If the weight of zinc is 7 kg then the weight of copper is 9 kg

If the weight of zinc is 1 kg then the weight of copper = 9/7 kg

So if the weight of zinc is 9.8 kg then the weight of copper = 9/7 (9.8) = 12.6 kg

Hence, the weight of copper in the alloy is 12.6 kg.

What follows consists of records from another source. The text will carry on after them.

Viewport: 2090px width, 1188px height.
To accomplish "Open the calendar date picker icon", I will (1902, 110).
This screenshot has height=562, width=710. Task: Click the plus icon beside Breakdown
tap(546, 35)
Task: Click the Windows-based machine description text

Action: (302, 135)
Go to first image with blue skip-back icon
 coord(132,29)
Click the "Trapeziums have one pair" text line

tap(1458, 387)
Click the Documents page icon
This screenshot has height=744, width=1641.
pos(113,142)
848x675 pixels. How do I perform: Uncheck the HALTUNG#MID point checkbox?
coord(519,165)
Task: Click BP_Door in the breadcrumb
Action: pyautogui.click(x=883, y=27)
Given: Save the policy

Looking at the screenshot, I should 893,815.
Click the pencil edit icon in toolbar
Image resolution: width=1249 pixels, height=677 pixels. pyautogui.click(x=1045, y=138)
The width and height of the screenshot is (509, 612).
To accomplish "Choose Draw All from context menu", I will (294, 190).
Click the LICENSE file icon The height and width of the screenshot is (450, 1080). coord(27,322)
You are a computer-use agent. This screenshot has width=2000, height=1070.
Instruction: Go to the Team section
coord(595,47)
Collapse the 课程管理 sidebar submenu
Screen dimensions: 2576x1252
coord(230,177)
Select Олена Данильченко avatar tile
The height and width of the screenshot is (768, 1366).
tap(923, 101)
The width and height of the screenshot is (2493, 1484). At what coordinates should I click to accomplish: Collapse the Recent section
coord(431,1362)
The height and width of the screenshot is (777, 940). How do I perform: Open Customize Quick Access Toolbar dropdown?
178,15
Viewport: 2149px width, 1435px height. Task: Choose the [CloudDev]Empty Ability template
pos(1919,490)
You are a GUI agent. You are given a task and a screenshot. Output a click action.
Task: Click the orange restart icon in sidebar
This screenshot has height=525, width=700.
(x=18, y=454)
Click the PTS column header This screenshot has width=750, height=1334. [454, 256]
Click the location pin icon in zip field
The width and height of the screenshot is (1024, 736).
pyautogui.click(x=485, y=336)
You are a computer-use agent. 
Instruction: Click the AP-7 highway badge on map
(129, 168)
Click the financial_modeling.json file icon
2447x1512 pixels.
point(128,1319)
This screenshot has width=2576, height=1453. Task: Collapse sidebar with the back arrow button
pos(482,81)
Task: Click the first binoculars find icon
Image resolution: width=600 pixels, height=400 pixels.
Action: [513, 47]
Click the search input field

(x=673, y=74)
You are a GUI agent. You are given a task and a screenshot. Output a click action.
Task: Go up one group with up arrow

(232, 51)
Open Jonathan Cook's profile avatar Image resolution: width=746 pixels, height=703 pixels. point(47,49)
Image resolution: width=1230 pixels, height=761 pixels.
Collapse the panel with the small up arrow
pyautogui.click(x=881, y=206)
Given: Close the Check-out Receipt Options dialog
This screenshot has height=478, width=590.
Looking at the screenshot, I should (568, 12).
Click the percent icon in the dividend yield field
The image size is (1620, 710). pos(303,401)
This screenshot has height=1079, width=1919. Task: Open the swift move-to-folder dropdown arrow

12. The ratio of the income to the expenditure of a family is 7: 6. Find the savings if the income is Rs 1400.

Solution:

It is given that

Ratio of the income to the expenditure of a family = 7: 6

We know that saving = total income – expenditure

So we get

Ratio of saving to the income = [7 – 6]: 7 = 1: 7

It is given that income = Rs 1400

So the saving of the family = 1/7 (1400) = Rs 200

Hence, the saving of the family is Rs 200.

13. The ratio of story books in a library to other books is 1: 7. The total number of story books is 800. Find the total number of books in the library.

Solution:

It is given that

Ratio of story books in a library to other books = 1: 7

Consider the ratio as x

So the number of story books = x

Number of other books = 7x

We know that

Total number of story books = 800

Number of other books = 7 × 800 = 5600

Total number of books = 5600 + 800 = 6400

Hence, the total number of books in the library is 6400.